6. Bell and hopper :
It is a cup and cone arrangement used for charging the solid charge. But, modern furnaces prefer bell less charging system. Some furnaces use a double bell arrangement to ensure that the charging continues without the leakage of exhaust gas out of the furnace.
7. Off-takes :
These are four exhaust pipes connected to the furnace top evenly at four points. These rise vertically up above the furnace top and then join to a bigger single pipe known as the down-comer which delivers the gas to the gas cleaning system i.e, dust catcher.
HOT BLAST STOVE:-
It is a regenerative furnace where the air blast is preheated to a temperature of 700- 1300 ⁰C before entering into the blast furnace. Generally, three to four hot blast stoves are provided for each blast furnace. It is about 6- 9m in diameter and 30- 35m in height. During working one stove is „on-blast‟, where the pressurized air is inserted into the stove, while the remaining two or three are „on-gas‟, that is getting themselves heated by burning the cleaned blast furnace gas. Each stove consists of two chambers- chequers chamber and combustion chamber. The combustion chamber involves heating of the cleaned B.F. gas which results in absorption of heat by the chequer bricks. Consequently, in the next cycle, the pressurised air supply is then forced into the chequers chamber which in turn absorbs the heat from the chequer bricks. This heated air blast is then supplied into the B.F. proper.

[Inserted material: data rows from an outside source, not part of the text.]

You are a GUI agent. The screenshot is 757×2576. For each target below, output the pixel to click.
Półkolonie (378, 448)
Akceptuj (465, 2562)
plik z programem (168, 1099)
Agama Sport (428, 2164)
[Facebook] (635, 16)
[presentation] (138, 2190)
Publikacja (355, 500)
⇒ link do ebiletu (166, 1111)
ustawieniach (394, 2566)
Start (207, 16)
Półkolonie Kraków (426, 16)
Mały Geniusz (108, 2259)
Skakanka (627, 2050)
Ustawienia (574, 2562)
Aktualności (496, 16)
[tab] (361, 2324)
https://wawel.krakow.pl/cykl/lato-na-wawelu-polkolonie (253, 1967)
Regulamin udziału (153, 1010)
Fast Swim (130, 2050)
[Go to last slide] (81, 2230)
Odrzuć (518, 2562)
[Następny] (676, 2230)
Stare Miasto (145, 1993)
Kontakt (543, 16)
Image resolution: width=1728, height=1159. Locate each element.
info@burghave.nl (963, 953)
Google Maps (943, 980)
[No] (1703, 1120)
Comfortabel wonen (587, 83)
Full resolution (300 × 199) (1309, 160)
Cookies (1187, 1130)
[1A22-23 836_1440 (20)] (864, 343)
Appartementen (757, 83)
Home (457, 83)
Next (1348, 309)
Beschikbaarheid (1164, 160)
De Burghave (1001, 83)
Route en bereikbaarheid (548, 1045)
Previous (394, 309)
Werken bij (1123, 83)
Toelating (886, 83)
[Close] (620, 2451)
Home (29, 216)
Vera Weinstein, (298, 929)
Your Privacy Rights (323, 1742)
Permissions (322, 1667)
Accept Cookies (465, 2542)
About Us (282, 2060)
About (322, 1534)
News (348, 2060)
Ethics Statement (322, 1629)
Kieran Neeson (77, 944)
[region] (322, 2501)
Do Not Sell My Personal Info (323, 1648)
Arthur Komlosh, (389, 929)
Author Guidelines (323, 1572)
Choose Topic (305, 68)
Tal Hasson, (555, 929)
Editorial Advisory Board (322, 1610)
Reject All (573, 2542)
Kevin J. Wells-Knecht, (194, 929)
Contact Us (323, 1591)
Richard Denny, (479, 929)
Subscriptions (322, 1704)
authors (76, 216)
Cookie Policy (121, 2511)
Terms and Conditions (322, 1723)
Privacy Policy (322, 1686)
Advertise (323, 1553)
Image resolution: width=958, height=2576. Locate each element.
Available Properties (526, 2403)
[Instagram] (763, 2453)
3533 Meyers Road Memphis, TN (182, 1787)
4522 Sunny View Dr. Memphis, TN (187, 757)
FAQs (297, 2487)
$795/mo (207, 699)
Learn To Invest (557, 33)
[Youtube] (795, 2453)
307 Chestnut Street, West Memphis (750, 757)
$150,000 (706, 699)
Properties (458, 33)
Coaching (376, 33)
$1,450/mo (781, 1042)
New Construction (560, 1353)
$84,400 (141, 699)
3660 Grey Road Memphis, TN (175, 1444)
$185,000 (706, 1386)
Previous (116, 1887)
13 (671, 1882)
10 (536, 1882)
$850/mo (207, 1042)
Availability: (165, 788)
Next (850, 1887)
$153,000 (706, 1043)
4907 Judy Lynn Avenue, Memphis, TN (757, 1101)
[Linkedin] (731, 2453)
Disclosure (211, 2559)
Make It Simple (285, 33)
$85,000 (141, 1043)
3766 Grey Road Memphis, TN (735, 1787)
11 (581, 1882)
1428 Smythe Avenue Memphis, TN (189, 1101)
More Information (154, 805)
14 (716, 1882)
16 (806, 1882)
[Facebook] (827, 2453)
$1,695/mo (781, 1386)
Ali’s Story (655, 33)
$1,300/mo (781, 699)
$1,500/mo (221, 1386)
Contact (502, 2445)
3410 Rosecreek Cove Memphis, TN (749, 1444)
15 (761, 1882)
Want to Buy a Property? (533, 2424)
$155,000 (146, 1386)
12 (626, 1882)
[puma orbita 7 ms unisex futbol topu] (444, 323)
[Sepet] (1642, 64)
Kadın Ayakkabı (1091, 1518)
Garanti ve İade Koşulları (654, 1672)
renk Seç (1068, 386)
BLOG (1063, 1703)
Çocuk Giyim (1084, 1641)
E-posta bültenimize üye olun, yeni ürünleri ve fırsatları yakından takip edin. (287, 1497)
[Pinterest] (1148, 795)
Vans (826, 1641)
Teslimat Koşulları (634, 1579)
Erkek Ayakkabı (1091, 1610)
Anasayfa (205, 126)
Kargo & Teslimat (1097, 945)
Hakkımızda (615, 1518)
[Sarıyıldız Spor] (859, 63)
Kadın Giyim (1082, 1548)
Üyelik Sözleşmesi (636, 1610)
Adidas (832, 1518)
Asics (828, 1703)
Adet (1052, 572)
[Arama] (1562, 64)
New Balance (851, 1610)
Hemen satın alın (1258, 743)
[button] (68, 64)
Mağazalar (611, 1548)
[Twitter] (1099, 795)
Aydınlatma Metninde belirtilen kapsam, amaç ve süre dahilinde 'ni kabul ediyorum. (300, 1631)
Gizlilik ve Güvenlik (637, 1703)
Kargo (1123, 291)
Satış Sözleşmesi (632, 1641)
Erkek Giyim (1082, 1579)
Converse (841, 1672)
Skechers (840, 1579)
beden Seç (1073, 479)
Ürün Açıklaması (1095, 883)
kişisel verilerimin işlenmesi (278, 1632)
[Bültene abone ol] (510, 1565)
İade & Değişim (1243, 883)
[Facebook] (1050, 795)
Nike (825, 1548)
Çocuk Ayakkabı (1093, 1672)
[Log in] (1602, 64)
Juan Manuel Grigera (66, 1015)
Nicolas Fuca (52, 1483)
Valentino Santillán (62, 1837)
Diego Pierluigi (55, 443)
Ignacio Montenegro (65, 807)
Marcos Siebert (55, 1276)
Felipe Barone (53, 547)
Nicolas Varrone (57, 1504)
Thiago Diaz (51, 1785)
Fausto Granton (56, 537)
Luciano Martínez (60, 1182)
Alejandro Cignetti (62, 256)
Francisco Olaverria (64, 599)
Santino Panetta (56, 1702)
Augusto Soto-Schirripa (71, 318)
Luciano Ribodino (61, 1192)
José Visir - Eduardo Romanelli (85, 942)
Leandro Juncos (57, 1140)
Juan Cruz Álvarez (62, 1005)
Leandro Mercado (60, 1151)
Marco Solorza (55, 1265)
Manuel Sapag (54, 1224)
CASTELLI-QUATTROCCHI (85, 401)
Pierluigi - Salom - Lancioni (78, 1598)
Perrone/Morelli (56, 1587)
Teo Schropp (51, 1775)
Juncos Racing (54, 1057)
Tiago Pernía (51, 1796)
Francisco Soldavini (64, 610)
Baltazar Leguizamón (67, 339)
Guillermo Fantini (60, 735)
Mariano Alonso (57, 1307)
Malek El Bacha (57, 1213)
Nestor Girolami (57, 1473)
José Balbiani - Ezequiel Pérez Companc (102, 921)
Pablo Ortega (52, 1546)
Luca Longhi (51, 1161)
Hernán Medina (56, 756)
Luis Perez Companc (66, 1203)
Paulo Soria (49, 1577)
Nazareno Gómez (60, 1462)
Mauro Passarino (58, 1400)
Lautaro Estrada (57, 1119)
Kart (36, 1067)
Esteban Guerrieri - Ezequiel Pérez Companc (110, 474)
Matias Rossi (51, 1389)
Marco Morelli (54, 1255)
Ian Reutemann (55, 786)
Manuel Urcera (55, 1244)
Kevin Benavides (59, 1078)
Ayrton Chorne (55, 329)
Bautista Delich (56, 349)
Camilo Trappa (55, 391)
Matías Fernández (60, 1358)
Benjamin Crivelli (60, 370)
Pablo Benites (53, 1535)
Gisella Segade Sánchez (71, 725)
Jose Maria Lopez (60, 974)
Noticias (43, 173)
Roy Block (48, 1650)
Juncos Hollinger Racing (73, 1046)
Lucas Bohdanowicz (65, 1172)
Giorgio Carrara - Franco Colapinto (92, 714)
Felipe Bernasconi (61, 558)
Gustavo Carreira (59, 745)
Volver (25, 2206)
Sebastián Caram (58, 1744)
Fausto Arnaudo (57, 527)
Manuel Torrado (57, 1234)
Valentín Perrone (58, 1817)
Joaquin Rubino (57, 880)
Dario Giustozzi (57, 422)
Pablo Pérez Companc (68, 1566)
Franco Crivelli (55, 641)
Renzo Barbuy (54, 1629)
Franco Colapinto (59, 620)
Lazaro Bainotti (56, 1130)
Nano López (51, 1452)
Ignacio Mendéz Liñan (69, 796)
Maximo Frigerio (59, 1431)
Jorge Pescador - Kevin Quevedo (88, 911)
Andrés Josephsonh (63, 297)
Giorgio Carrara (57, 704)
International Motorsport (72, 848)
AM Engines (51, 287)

The B.F. gas is cleaned thoroughly before being used as a fuel. The down-comer opens up in a dust-catcher, where the coarse particles present in the gas settle down due to change in the direction of flow. This gas then passes through wet and dry scrubbers and an electrostatic precipitator. Nearly 25% of the B.F. gas is consumed in the stove for producing the hot blast. The remaining gas is used in other processes in the plant. A gas holder is used for storing the surplus gas.